Page extract =
:::::

Hardened by the sexual abuse of a priest when she was young, Daria Rigeletti is comfortable in her role as an assassin. Killing means nothing to her, but nevertheless, she finds it more satisfying to help desperate people get across the electrified wall to the safety of Italy. The people she has helped form a resistance movement look to her to lead them in their fight to free Padania from the grip of the rebel government.
Lovers of speculative fiction will appreciate the fast moving plot, and will be intrigued by Daria's psychological dilemma.
I look forward to more of Daria's adventures.
(reviewed 21 days after purchase)
on Nov. 25, 2012 :
I have to say that the main character in Goodbye, Padania, Daria Rigoletti, is an engaging character. I don't think she means to be – she just carries on quietly and anonymously with killing people, but we naturally want to know how a woman came to fill such a role, and we are drawn to her when human feeling starts to fill her empty heart and she tries to find something less ruthless to do to make a living. As the quality of mercy flows back into her, we can feel empathy for her, and sympathy with her attempts to stop trading in violence in a world in which it is a major currency.

:::::

Provided data =
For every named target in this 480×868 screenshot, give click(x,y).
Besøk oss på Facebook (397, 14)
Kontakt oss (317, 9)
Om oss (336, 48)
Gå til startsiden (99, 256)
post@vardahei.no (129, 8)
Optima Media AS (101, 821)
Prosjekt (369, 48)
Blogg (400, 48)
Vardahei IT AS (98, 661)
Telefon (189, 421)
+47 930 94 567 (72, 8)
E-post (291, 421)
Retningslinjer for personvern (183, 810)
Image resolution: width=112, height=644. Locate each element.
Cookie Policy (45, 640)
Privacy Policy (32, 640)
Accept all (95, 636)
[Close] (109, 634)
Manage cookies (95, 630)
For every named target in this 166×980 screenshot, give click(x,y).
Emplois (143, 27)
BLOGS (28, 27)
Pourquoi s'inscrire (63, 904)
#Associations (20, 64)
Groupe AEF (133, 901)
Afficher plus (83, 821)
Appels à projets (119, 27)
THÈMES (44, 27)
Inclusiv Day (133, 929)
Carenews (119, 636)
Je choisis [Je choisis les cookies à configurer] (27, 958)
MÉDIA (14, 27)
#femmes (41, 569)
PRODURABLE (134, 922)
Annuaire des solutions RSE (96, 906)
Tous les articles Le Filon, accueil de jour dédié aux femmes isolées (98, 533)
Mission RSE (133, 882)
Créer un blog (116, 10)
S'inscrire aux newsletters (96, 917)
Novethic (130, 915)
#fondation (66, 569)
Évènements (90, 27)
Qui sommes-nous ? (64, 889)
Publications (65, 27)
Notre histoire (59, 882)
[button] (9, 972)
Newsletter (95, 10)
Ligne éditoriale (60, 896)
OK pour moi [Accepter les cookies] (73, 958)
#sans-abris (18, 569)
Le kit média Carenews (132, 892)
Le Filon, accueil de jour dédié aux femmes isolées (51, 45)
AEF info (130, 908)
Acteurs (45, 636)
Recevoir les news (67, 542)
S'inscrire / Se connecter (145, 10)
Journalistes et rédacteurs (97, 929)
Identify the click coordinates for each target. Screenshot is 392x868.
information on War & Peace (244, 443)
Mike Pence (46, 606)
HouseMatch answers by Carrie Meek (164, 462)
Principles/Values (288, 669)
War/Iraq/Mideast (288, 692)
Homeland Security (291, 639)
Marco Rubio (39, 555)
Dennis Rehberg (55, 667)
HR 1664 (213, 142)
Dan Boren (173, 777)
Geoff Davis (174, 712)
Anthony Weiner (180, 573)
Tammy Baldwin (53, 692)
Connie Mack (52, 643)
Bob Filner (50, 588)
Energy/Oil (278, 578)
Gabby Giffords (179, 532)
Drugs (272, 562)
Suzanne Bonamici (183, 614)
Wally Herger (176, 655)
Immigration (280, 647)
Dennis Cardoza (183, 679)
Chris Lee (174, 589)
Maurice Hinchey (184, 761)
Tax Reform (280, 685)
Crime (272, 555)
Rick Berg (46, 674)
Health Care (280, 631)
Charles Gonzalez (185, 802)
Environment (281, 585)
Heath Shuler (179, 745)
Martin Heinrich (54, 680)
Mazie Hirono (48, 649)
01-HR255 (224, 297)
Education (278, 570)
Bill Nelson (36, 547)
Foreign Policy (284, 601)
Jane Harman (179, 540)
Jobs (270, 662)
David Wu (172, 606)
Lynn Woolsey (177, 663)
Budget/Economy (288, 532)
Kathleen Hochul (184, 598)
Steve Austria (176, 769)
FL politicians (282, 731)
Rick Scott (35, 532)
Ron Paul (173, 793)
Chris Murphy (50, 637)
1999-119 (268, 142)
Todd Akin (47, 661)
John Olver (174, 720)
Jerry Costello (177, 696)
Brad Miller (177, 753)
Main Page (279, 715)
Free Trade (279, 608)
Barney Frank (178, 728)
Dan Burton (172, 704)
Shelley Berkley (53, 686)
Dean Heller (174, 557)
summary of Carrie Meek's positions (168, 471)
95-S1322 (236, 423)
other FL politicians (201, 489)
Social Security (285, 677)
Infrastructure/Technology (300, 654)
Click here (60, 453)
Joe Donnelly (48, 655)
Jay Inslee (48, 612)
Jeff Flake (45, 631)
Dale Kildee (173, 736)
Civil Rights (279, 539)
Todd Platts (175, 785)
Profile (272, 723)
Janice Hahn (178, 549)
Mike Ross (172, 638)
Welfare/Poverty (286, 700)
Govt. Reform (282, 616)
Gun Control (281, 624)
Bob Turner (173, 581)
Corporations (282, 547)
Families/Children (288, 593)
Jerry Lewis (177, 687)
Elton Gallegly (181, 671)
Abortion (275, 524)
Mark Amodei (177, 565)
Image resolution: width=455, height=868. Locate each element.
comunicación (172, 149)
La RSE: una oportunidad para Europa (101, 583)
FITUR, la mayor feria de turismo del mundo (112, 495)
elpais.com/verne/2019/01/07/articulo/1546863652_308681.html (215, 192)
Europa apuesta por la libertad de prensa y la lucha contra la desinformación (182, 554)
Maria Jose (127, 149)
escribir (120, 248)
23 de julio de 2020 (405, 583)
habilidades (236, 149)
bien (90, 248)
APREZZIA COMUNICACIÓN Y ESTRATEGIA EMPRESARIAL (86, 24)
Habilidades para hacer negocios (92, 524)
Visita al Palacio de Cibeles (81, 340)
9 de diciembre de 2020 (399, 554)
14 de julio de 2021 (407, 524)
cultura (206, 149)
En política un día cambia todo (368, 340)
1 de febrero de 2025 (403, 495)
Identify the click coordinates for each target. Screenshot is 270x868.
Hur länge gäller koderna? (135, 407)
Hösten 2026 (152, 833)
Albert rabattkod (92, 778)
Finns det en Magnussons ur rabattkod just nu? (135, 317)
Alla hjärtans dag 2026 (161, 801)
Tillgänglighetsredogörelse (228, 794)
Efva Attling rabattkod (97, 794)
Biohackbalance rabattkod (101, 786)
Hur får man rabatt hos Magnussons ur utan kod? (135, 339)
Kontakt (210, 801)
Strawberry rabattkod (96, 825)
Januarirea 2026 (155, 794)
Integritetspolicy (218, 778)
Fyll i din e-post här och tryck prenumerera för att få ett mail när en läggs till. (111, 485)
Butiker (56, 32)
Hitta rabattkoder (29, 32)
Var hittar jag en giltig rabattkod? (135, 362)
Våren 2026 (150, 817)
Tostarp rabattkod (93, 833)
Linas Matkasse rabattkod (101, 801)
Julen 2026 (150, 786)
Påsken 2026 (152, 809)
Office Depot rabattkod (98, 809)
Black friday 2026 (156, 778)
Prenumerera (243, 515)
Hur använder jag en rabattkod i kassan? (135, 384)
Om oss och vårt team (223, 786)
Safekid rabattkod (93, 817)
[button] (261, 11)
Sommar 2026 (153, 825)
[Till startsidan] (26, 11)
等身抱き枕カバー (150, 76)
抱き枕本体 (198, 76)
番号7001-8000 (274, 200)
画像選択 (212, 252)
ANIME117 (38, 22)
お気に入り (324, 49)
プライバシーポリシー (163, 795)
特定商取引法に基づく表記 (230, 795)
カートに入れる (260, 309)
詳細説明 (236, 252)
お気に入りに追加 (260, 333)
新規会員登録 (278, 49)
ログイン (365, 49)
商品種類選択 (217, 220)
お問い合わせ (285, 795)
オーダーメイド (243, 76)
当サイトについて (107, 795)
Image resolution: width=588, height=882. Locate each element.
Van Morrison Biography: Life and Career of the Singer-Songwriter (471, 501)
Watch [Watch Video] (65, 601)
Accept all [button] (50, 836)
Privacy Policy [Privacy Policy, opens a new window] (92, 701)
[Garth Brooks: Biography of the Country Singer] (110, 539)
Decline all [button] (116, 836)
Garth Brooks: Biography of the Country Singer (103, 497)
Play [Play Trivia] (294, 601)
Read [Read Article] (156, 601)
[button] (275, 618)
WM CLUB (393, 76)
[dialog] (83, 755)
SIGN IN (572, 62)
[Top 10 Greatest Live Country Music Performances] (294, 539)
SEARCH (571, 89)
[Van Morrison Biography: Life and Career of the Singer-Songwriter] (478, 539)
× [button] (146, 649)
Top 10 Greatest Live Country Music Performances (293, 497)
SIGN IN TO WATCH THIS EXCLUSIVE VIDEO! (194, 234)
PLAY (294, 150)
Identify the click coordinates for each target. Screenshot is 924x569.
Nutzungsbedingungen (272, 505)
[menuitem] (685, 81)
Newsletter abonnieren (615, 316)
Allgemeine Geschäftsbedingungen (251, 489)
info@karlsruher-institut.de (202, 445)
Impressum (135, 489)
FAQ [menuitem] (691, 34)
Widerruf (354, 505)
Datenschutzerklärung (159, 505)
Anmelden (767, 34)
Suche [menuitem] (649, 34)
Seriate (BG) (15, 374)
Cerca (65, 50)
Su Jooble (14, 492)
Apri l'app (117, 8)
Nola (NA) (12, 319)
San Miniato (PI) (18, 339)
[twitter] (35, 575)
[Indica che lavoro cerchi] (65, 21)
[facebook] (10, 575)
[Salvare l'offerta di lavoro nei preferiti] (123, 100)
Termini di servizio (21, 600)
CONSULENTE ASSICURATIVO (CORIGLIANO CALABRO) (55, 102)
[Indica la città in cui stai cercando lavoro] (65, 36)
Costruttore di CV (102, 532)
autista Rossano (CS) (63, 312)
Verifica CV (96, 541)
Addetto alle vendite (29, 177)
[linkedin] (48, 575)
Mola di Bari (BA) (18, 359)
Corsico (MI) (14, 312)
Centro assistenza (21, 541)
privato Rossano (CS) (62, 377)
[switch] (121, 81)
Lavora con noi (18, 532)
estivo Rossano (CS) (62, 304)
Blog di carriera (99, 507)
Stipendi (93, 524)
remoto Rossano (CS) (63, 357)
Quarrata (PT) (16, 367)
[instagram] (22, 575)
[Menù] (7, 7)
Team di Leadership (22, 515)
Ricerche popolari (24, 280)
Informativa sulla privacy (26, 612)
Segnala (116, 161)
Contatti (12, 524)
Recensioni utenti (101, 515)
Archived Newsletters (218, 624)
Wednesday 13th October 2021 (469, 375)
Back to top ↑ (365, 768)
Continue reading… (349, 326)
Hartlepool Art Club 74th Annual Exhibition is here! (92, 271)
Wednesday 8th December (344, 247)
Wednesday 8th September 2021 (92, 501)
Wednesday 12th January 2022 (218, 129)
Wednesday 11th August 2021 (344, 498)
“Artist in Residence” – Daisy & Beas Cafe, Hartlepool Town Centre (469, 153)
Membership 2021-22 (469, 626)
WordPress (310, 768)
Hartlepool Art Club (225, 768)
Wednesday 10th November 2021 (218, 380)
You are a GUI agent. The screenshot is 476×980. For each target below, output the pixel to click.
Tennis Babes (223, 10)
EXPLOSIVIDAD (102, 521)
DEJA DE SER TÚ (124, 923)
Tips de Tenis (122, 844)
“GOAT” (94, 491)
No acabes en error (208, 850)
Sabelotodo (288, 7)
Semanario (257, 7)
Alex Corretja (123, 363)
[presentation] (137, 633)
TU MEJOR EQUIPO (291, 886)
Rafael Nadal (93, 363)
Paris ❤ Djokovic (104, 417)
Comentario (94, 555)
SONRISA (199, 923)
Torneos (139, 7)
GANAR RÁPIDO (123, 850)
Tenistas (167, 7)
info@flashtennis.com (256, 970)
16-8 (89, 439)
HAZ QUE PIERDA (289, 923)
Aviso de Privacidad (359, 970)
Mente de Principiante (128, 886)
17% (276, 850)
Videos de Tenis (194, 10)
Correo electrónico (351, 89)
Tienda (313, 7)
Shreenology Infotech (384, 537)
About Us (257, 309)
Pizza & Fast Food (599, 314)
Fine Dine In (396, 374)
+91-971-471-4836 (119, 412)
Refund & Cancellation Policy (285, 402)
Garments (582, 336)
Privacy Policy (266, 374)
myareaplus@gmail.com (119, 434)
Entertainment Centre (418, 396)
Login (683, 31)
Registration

:::::

What is expected = Continue the second Goodbye, Padania review, picking up after its final sentence.

Response =
The world in question is a hypothetical future independent state called Padania, in present-day north Italy. Upon independence, it seems to have engaged in an orgy of racist violence, which has made it a pariah state. Without immigrant labour, the economy has collapsed, and the regime has become more and more totalitarian, with a militia of murderous thugs, an electrified wall to keep people in, and a forced diet of TV soaps and beauty contests to keep them sedated, until an old spirit of resistance re-awakens.
I have a feeling that the author is more interested in the political story than the personal one, but it is the evolving personality of Daria that fascinated me.
Defects are that is a bit disjointed, and that the minor characters are not developed. Perhaps the author will return to Padania and do just that. I think he has found a rich vein to mine here.